But we got there to a friendly welcome from a sleepy black dog and its owner. After some well-earned tastings we were rewarded with a gallon or two of the dry and medium-dry for the princely sum of about £1-a-pint. We took the precious cargo back home to London. It was truly the best cider we had ever tasted and since then we always have our copy of the Cider Guide safely stowed in the car. We not only make detours to collect cider to and from holiday locations, we have been known to pop into farms on our way back from job interviews! It's amazing how you can weave cider-collecting detours into all kinds of journey.
Our first trip to Cornwall was in a 35-year old VW Beetle in mid-October on a day with torrential rain and very high winds - there were several lorries blown over on our route during the course of the day, and we even saw one of them. The car was managing only 40 mph on of the level sections of road, because of the strength of the headwinds.
We still managed to bag supplies of cider from two Devon producers on the way. We had targeted four but one supplier had sadly ceased production owing to bereavement, and another looked to have shut up shop for the winter.
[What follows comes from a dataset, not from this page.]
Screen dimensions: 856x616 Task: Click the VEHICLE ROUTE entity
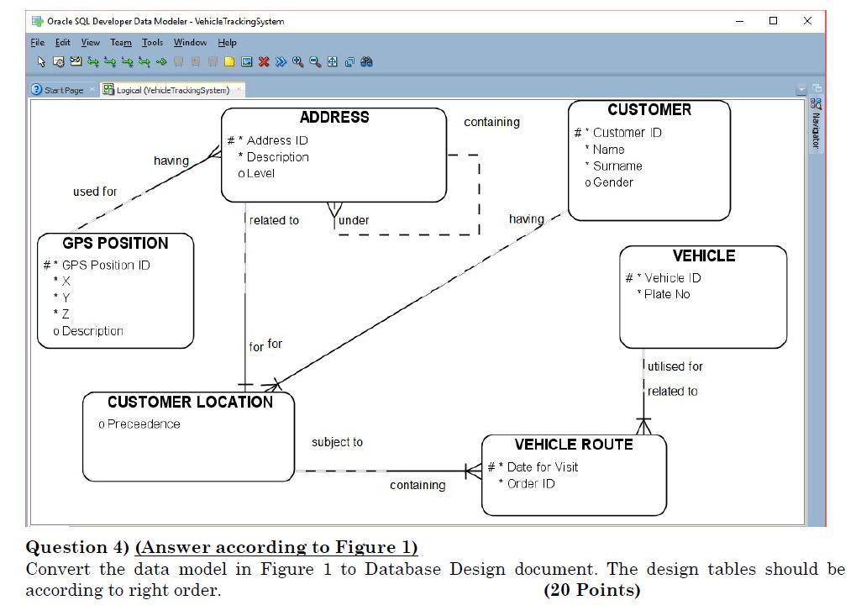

During the course of our holiday we looked up (successfully) two further Cornish suppliers both of whom still press their cider through straw. All the farms we visited were welcoming and the farmers more than happy to chat around a few glasses of cider. We made a detour on the way home and obtained supplies from the farm we thought had gone into hibernation returning to London with a fantastic variety.
The producers all told us that cider keeps for "about 10 days, and you mustn't let the air get to it" but we have found that with care it will stay very drinkable for much longer periods than this. Only a few days ago we found an unopened container, which must have been months old - we have no idea where it came from. The contents were very drinkable, but very dry. Very, very dry!
So as well as your copy of the CAMRA Cider Guide, you would be wise to be well-armed with a few empty containers although most producers will provide their own if you don't have any. It can be tremendously good fun following narrow country back roads to remote farms, taking wrong turnings and misreading road signs but a local map is also a useful thing to carry as many of the farms are marked.
Recently we were fortunate enough to be able to scrounge two beer polypins - the remnants of a friend's retirement party, which had to be removed from the hall. These have kept cider good for weeks because the air does not have to pass into the containers to let the cider out. Just take care if you are going to re-use this type of container, as it should be thoroughly sterilised first. As one producer told us, "You don't want yur cider mousy!" Incidentally, the last polypin we had filled on a farm cost us £6.75, or less than 20p per pint!
Of course, you don't have to go round the countryside spraying carbon solids and gases everywhere from the back of a car. There is plenty of scope for cider-collecting trips on foot or by using rail and bicycle. Maybe you could work out a waterways route?
There are an estimated 300 or so cider and perry producers (perry being the pear equivalent of cider) in the UK. Not all of them are large enough to advertise their wares, so there is scope for some real detective work. We have been directed to producers through meeting people in pubs whilst on holiday or even from other producers. The cider bar at beer festivals can also be a good source of information (and of course cider!).